# Your instructions
Your task is to copy all of the entries exactly as they are given.

Data excerpts:

#####

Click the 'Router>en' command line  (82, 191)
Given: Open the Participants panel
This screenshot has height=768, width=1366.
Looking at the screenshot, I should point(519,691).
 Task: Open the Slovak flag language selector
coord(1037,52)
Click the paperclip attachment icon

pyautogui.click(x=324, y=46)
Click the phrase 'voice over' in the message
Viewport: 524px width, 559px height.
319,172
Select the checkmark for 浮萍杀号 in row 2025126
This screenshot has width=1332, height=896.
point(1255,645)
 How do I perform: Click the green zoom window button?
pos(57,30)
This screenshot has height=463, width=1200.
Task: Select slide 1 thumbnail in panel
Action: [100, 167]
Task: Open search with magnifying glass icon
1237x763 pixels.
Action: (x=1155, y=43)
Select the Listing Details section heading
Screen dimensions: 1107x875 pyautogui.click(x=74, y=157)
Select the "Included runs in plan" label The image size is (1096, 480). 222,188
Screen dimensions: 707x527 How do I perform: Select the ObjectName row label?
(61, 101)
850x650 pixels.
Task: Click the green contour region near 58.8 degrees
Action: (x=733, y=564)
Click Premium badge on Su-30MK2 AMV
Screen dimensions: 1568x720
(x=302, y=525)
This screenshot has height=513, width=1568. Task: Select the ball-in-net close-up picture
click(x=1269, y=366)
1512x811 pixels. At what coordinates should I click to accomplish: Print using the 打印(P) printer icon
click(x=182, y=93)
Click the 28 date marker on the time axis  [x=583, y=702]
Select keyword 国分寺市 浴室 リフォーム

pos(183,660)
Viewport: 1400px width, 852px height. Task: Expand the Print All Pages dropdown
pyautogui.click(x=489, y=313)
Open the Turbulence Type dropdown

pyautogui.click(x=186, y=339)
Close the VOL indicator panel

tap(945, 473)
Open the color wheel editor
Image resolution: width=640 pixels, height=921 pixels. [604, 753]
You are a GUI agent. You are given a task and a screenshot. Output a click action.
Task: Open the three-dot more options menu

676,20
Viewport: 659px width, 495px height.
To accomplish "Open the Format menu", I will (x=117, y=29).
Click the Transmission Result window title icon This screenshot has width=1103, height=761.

#####

# Solution
Click the 'Router>en' command line  (82, 191)
Given: Open the Participants panel
This screenshot has height=768, width=1366.
Looking at the screenshot, I should point(519,691).
 Task: Open the Slovak flag language selector
coord(1037,52)
Click the paperclip attachment icon

pyautogui.click(x=324, y=46)
Click the phrase 'voice over' in the message
Viewport: 524px width, 559px height.
319,172
Select the checkmark for 浮萍杀号 in row 2025126
This screenshot has width=1332, height=896.
point(1255,645)
 How do I perform: Click the green zoom window button?
pos(57,30)
This screenshot has height=463, width=1200.
Task: Select slide 1 thumbnail in panel
Action: [100, 167]
Task: Open search with magnifying glass icon
1237x763 pixels.
Action: (x=1155, y=43)
Select the Listing Details section heading
Screen dimensions: 1107x875 pyautogui.click(x=74, y=157)
Select the "Included runs in plan" label The image size is (1096, 480). 222,188
Screen dimensions: 707x527 How do I perform: Select the ObjectName row label?
(61, 101)
850x650 pixels.
Task: Click the green contour region near 58.8 degrees
Action: (x=733, y=564)
Click Premium badge on Su-30MK2 AMV
Screen dimensions: 1568x720
(x=302, y=525)
This screenshot has height=513, width=1568. Task: Select the ball-in-net close-up picture
click(x=1269, y=366)
1512x811 pixels. At what coordinates should I click to accomplish: Print using the 打印(P) printer icon
click(x=182, y=93)
Click the 28 date marker on the time axis  [x=583, y=702]
Select keyword 国分寺市 浴室 リフォーム

pos(183,660)
Viewport: 1400px width, 852px height. Task: Expand the Print All Pages dropdown
pyautogui.click(x=489, y=313)
Open the Turbulence Type dropdown

pyautogui.click(x=186, y=339)
Close the VOL indicator panel

tap(945, 473)
Open the color wheel editor
Image resolution: width=640 pixels, height=921 pixels. [604, 753]
You are a GUI agent. You are given a task and a screenshot. Output a click action.
Task: Open the three-dot more options menu

676,20
Viewport: 659px width, 495px height.
To accomplish "Open the Format menu", I will (x=117, y=29).
Click the Transmission Result window title icon This screenshot has width=1103, height=761.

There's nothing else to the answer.